Задание:
Переименуйте «computer-use agent» в «desktop agent» во всех пунктах ниже и приведите эти пункты целиком, больше ничего не меняя.

____________

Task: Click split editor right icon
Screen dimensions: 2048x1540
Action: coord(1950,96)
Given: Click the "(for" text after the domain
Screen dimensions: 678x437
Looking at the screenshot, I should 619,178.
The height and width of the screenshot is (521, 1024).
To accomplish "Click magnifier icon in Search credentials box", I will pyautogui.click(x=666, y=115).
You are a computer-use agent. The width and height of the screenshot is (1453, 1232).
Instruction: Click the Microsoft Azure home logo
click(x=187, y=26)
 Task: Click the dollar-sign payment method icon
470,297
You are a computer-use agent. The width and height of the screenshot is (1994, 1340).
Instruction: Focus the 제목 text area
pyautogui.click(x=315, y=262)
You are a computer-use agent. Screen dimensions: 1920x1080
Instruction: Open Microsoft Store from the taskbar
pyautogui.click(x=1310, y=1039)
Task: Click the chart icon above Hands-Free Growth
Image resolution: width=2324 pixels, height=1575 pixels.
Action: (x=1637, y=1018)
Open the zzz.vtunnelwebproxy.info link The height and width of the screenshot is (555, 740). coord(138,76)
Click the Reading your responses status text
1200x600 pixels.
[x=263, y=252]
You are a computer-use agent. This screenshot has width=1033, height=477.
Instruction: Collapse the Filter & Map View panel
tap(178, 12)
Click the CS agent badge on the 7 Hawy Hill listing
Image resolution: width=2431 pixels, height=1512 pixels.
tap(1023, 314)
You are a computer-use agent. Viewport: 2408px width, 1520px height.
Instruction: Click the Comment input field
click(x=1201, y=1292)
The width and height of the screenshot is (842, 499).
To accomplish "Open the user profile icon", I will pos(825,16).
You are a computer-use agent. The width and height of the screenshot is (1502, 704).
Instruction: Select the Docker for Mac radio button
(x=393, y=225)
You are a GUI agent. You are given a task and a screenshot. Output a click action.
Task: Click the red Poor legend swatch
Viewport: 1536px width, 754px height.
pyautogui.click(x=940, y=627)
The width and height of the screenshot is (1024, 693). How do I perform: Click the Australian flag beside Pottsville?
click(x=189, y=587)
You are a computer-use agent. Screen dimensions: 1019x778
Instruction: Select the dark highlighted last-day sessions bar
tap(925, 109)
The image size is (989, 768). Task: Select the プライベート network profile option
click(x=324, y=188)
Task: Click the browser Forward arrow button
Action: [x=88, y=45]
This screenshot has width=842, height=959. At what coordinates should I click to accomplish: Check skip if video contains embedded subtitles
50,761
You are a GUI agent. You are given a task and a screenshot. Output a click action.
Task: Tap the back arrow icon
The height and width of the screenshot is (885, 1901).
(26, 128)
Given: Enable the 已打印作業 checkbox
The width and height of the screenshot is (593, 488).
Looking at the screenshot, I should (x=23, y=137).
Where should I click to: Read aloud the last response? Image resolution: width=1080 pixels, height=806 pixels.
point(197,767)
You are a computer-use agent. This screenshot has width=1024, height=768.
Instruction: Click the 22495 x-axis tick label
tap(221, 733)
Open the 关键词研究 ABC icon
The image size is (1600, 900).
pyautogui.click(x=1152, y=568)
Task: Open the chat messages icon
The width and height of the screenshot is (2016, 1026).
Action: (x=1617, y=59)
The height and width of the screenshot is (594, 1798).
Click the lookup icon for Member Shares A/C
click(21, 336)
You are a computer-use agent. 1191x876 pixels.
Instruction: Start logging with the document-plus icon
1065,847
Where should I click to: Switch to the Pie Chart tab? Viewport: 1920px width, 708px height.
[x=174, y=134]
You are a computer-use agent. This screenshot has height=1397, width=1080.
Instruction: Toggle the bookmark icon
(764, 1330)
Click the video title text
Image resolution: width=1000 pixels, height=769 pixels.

____________

Результат:
Task: Click split editor right icon
Screen dimensions: 2048x1540
Action: coord(1950,96)
Given: Click the "(for" text after the domain
Screen dimensions: 678x437
Looking at the screenshot, I should 619,178.
The height and width of the screenshot is (521, 1024).
To accomplish "Click magnifier icon in Search credentials box", I will pyautogui.click(x=666, y=115).
You are a desktop agent. The width and height of the screenshot is (1453, 1232).
Instruction: Click the Microsoft Azure home logo
click(x=187, y=26)
 Task: Click the dollar-sign payment method icon
470,297
You are a desktop agent. The width and height of the screenshot is (1994, 1340).
Instruction: Focus the 제목 text area
pyautogui.click(x=315, y=262)
You are a desktop agent. Screen dimensions: 1920x1080
Instruction: Open Microsoft Store from the taskbar
pyautogui.click(x=1310, y=1039)
Task: Click the chart icon above Hands-Free Growth
Image resolution: width=2324 pixels, height=1575 pixels.
Action: (x=1637, y=1018)
Open the zzz.vtunnelwebproxy.info link The height and width of the screenshot is (555, 740). coord(138,76)
Click the Reading your responses status text
1200x600 pixels.
[x=263, y=252]
You are a desktop agent. This screenshot has width=1033, height=477.
Instruction: Collapse the Filter & Map View panel
tap(178, 12)
Click the CS agent badge on the 7 Hawy Hill listing
Image resolution: width=2431 pixels, height=1512 pixels.
tap(1023, 314)
You are a desktop agent. Viewport: 2408px width, 1520px height.
Instruction: Click the Comment input field
click(x=1201, y=1292)
The width and height of the screenshot is (842, 499).
To accomplish "Open the user profile icon", I will pos(825,16).
You are a desktop agent. The width and height of the screenshot is (1502, 704).
Instruction: Select the Docker for Mac radio button
(x=393, y=225)
You are a GUI agent. You are given a task and a screenshot. Output a click action.
Task: Click the red Poor legend swatch
Viewport: 1536px width, 754px height.
pyautogui.click(x=940, y=627)
The width and height of the screenshot is (1024, 693). How do I perform: Click the Australian flag beside Pottsville?
click(x=189, y=587)
You are a desktop agent. Screen dimensions: 1019x778
Instruction: Select the dark highlighted last-day sessions bar
tap(925, 109)
The image size is (989, 768). Task: Select the プライベート network profile option
click(x=324, y=188)
Task: Click the browser Forward arrow button
Action: [x=88, y=45]
This screenshot has width=842, height=959. At what coordinates should I click to accomplish: Check skip if video contains embedded subtitles
50,761
You are a GUI agent. You are given a task and a screenshot. Output a click action.
Task: Tap the back arrow icon
The height and width of the screenshot is (885, 1901).
(26, 128)
Given: Enable the 已打印作業 checkbox
The width and height of the screenshot is (593, 488).
Looking at the screenshot, I should (x=23, y=137).
Where should I click to: Read aloud the last response? Image resolution: width=1080 pixels, height=806 pixels.
point(197,767)
You are a desktop agent. This screenshot has width=1024, height=768.
Instruction: Click the 22495 x-axis tick label
tap(221, 733)
Open the 关键词研究 ABC icon
The image size is (1600, 900).
pyautogui.click(x=1152, y=568)
Task: Open the chat messages icon
The width and height of the screenshot is (2016, 1026).
Action: (x=1617, y=59)
The height and width of the screenshot is (594, 1798).
Click the lookup icon for Member Shares A/C
click(21, 336)
You are a desktop agent. 1191x876 pixels.
Instruction: Start logging with the document-plus icon
1065,847
Where should I click to: Switch to the Pie Chart tab? Viewport: 1920px width, 708px height.
[x=174, y=134]
You are a desktop agent. This screenshot has height=1397, width=1080.
Instruction: Toggle the bookmark icon
(764, 1330)
Click the video title text
Image resolution: width=1000 pixels, height=769 pixels.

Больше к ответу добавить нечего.